The battle, at a Presidential Guard training base near the Karni Crossing, Gaza's main commercial lifeline with Israel, erupted despite a renewed pledge by warring groups to pull gunmen off the streets.
''They are attacking the headquarters and the crossing with RPGs (rocket-propelled grenades) and mortar bombs... I warn of a massacre here (by Hamas),'' Ali al-Qessi, a Presidential Guard spokesman said in a call for help on Palestinian television.
Security officials said eight members of the presidential force, heading to the training base to help their comrades, were ambushed and killed by Hamas gunmen near Karni.
The US has earmarked millions of dollars to provide training and non-lethal equipment to the Presidential Guard, which is comprised of members of Abbas's Fatah faction and widely seen as a counterforce to armed Hamas groups.
Islamist Hamas and secular Fatah formed a unity government two months ago in a deal brokered by Saudi Arabia.
In a challenge to Hamas, a 450-strong contingent of Fatah fighters that had been receiving advanced training in Egypt entered the Gaza Strip through the Rafah border crossing with Israeli approval, Western sources said.
The Fatah men could be used as possible reinforcements in the fighting against Hamas militants.
Hamas said Fatah was responsible for the latest bloodshed because it killed a leader of the Islamist group's armed wing overnight. At least 18 people have died since a new round of clashes erupted on Friday.
''NAQBA'' Palestinian leaders renewed their appeals for calm in speeches marking the annual ''Naqba'', or what Palestinians describe as the tragedy that befell them when Israel became a state in 1948.
''Today we are witnessing a new Nakba. There is no worse a (tragedy) than internal bloodshed,'' said Umm Mohammed, 56, a Gaza resident.
Abbas, in a speech, called on rival factions to ''fully safeguard calm so that Palestinans can resume the path of reform and development to minimise unemployment and reduce the cycle of poverty''.
Masked gunmen ruled Gaza.
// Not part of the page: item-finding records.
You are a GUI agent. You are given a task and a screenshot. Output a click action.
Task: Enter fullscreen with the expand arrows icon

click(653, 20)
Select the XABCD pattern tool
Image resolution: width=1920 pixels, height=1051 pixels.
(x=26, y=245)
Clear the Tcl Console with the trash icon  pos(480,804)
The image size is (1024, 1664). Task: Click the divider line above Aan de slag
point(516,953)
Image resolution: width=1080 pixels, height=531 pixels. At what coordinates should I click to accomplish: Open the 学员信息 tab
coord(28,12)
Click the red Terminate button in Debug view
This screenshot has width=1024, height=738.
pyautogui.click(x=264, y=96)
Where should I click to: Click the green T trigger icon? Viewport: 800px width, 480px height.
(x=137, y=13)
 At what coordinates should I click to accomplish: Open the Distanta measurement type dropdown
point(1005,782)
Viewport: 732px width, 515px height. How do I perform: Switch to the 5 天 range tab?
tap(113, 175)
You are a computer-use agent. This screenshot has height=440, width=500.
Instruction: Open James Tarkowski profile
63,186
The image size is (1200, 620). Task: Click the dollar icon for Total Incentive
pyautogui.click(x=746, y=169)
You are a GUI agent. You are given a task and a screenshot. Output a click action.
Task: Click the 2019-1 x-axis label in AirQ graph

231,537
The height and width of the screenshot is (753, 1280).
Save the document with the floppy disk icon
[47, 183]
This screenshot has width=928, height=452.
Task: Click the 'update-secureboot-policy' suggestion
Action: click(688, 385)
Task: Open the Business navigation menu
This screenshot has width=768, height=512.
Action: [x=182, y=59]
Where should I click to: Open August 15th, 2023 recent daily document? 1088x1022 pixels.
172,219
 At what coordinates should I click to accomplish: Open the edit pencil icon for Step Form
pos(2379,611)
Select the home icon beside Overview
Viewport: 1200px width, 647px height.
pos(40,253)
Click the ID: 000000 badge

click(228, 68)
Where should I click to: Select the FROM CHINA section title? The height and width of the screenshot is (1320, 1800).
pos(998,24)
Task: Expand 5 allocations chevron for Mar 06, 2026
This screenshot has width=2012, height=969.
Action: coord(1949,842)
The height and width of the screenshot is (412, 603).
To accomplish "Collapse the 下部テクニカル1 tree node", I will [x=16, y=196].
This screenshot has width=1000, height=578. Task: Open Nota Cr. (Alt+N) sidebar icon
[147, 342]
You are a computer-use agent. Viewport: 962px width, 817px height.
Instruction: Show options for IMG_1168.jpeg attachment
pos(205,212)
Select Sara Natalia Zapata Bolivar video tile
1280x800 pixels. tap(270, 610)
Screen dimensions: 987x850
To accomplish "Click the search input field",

Residents who risked leaving home darted across streets, shoulders hunched, to the crackle of volleys from automatic weapons.
The Ministry of Interior in Gaza and positions of Hamas's Executive Force came under fire from gunmen armed with assault rifles and rocket-propelled grenades. Hamas blamed Fatah for the attack, in which no one was hurt.
In a separate incident near Karni, Israeli forces shot dead a Palestinian, hospital officials said. An Israeli army spokeswoman in Tel Aviv said soldiers spotted gunmen moving towards the border fence and opened fire, hitting one of them.
Voicing his frustration over the deepening chaos, Palestinian Interior Minister Hani al-Qawasmi, an academic who had been Hamas's choice for the sensitive post overseeing the security services, resigned yesterday.